As I explained in a previous post Stewart Brand in his excellent book ‘How Buildings Learn’ makes a distinction between ‘high road’ or special buildings and ‘low road’ or normal, everyday buildings. I also noted that the vast majority of what we see in the Norfolk landscape are in the latter class; they are the cottages, farmhouses and agricultural buildings which punctuate the matrix of fields, hedgerows and copses and even account for most of the pre C20th fabric of most small settlements. These are workaday buildings made for the most part of the ‘stuff’ that grows on or is scraped out of the earth. The last two posts, on Norfolk ‘stuff’, focussed on these architecturally modest buildings (primarily because the main thesis of Ruralise is that this is where architects ‘must try harder’), but it would seem remiss not to briefly describe Norfolk’s ‘high-road’ heritage.
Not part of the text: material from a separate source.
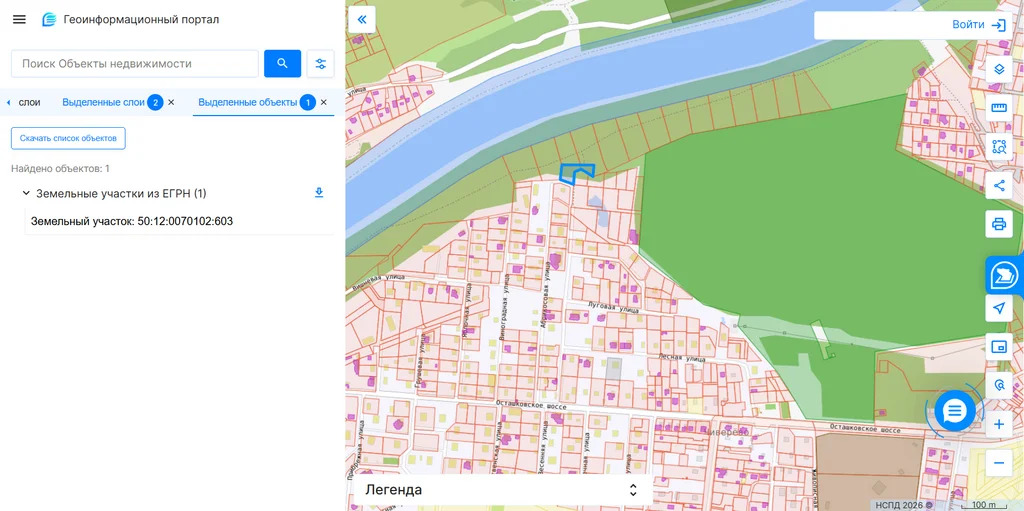Click the blue search magnifier button
The width and height of the screenshot is (1024, 511).
pyautogui.click(x=282, y=64)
The most obvious class of high-road buildings in Norfolk are its churches. Before the mechanisation of farming the rural county was much more populous than it is now, and often an isolated church is all that remains of a settlement that has long since vanished – as we saw at Frettenham. A distinctive feature of churches across the county is the round tower, a pragmatic response to the shortage of good stone to form quoins at the corners of a more traditional square tower. (More here, if you’re interested)
The big houses of the landed-classes and nobility – manor houses and stately homes – are liberally sprinkled through the landscape, but ast they are often set back from the road they are not as visible as the county’s churches. ‘Big houses’ include ancient timber buildings re-clad in expensive brick – often with Dutch-inspire motifs – Georgian and Victorian neo-classical ‘second homes’ for the aristocracy, wealthy industrialists and other nouveaux riches, and more modest Victorian and Edwardian rectories. The Victorians made a bigger impact on the rural landscape with village schools, in characteristic mildy gothic style, plus the occasional workhouse, railway station and gatehouse.
The more generous budget for these ‘special’ buildings allowed their makers to look farther afield for construction materials. The Normans set the precedent, importing the gleaming honey-coloured limestone for their grandest churches and castles from Caen in Normandy, and other church builders and country-house architects imported stone from Leicestershire and further afield. On other buildings, local materials like brick and especially flint are made special by more-careful preparation (gauging or rubbing for brick, square or face-dressing for flint) and decorative combinations – moulded brick architraves, patterned brickwork, flint-chip ‘galletting’, carved stone with flint inlay and all manner of decorative painted timber barge-boards, finials and lead-work.